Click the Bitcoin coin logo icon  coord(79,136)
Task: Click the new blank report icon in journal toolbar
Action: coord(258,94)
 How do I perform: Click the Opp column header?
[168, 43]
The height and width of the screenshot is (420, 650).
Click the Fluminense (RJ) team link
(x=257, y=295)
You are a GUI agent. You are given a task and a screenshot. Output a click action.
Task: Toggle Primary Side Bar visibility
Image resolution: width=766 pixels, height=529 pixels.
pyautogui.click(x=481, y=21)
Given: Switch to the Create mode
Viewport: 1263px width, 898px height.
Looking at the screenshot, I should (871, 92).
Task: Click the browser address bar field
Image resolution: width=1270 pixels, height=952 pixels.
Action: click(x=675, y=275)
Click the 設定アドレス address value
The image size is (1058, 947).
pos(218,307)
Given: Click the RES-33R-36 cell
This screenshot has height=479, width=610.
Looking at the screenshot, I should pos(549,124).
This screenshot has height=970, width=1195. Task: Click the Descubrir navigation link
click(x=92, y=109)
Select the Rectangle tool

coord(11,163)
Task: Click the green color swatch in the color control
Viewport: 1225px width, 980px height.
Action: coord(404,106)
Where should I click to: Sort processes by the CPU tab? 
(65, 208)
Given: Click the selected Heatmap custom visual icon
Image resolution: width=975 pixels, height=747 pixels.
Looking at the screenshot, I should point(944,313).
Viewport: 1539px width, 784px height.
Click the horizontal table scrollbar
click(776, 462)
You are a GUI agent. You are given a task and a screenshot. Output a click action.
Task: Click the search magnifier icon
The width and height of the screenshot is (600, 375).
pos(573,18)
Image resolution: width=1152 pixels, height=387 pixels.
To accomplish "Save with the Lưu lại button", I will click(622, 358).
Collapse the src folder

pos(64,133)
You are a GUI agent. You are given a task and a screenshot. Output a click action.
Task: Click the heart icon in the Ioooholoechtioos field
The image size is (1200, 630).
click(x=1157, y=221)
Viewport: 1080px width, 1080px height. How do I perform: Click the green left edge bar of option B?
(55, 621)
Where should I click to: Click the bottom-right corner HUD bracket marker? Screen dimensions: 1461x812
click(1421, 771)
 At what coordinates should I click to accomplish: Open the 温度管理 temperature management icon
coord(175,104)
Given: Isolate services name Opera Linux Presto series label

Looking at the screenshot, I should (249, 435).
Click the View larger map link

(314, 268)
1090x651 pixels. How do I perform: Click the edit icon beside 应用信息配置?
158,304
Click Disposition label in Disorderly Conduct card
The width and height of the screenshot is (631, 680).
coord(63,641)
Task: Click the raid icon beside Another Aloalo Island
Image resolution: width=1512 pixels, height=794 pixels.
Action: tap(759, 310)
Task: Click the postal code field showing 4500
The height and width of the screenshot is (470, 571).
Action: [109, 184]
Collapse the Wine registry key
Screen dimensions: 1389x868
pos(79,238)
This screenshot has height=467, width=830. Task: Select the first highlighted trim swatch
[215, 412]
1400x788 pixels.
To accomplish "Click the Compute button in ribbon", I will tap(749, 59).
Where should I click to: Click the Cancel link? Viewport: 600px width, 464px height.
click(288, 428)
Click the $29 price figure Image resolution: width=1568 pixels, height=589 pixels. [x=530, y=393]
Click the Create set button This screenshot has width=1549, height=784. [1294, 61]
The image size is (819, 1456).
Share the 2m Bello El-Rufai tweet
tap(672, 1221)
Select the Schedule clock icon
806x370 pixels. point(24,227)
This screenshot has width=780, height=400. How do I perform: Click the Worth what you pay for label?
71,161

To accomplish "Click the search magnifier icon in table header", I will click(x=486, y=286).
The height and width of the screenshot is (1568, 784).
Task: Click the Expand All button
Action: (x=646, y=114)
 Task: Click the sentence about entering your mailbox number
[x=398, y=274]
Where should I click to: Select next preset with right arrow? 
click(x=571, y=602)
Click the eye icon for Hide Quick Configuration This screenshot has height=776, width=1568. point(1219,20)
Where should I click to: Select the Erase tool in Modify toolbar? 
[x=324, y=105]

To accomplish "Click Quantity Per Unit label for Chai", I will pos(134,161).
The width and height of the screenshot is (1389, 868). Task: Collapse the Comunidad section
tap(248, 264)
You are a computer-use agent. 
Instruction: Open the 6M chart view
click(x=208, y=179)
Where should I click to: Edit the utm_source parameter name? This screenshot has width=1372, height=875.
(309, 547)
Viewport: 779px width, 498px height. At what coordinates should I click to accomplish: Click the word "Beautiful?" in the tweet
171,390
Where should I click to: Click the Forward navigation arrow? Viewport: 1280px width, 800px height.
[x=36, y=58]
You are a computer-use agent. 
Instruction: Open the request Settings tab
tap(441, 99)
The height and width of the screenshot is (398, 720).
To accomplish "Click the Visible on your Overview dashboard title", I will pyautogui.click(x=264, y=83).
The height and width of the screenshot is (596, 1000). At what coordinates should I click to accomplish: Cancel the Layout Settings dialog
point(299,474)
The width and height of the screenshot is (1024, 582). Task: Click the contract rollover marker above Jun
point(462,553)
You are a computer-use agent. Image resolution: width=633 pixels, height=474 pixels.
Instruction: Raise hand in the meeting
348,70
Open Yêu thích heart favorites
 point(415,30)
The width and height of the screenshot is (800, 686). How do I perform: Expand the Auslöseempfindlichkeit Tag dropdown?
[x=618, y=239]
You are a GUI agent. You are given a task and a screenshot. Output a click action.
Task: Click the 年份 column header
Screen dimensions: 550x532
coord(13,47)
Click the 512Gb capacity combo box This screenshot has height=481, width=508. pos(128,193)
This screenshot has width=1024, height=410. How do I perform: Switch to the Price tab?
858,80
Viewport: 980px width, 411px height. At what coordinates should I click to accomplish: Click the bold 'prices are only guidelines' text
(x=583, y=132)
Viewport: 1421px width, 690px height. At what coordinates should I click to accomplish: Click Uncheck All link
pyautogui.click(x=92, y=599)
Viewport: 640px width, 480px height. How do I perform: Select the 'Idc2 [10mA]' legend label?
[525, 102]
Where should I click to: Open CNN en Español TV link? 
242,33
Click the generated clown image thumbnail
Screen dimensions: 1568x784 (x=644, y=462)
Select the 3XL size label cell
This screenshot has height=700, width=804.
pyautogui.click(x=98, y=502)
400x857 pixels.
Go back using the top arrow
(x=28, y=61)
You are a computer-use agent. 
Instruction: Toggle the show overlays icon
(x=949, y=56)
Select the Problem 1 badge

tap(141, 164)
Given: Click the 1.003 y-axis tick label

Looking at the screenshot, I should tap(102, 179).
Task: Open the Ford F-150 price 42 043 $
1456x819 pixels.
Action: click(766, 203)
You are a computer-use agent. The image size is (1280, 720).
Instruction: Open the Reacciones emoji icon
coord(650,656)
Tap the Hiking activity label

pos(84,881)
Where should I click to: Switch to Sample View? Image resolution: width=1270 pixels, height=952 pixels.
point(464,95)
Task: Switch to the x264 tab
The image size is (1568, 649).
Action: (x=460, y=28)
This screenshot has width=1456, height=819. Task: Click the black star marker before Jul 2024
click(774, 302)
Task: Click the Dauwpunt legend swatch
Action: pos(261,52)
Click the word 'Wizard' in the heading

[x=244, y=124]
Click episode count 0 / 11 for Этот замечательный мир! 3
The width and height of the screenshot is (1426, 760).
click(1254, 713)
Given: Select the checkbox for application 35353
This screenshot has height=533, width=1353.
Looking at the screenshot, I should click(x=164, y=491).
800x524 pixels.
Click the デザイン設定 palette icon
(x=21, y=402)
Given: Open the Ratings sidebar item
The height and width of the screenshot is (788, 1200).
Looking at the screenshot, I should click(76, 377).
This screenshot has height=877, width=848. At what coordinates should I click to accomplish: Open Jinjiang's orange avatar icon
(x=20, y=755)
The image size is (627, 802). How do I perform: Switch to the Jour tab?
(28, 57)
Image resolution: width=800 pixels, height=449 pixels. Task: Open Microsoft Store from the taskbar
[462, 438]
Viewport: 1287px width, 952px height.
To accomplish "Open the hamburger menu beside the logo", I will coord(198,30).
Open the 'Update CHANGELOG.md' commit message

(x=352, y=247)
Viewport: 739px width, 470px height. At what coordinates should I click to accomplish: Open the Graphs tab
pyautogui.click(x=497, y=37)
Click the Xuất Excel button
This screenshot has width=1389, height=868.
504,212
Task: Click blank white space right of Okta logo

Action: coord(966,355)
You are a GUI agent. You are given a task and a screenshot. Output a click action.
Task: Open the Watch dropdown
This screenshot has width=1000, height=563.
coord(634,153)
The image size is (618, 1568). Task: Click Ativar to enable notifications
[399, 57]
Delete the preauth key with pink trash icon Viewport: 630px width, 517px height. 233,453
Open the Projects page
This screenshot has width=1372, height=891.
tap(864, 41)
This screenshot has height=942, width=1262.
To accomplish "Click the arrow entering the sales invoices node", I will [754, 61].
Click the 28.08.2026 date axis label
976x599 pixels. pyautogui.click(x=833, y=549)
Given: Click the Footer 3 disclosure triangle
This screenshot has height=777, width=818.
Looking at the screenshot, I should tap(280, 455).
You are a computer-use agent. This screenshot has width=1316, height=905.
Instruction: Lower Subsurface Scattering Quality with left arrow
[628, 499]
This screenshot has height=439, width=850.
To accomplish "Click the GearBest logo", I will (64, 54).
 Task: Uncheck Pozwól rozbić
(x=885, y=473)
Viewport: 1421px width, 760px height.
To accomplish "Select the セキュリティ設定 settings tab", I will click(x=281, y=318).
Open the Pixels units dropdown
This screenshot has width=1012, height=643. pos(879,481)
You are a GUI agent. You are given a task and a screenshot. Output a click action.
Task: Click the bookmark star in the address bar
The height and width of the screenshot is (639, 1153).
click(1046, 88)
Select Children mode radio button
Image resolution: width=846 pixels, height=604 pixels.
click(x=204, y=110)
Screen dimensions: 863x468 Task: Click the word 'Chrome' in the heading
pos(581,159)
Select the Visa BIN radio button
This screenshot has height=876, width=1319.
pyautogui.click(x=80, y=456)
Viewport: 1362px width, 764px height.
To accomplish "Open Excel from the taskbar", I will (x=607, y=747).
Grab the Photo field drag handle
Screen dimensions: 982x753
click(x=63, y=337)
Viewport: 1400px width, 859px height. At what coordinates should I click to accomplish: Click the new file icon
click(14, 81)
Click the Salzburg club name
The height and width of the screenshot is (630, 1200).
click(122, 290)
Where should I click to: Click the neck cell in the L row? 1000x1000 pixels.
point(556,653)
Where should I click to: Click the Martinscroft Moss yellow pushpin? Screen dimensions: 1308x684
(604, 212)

···

What to do — Could you filter the entries above for lines holding the string "Create" and copy them?

Exercise result —
Given: Switch to the Create mode
Click the Create set button This screenshot has width=1549, height=784. [1294, 61]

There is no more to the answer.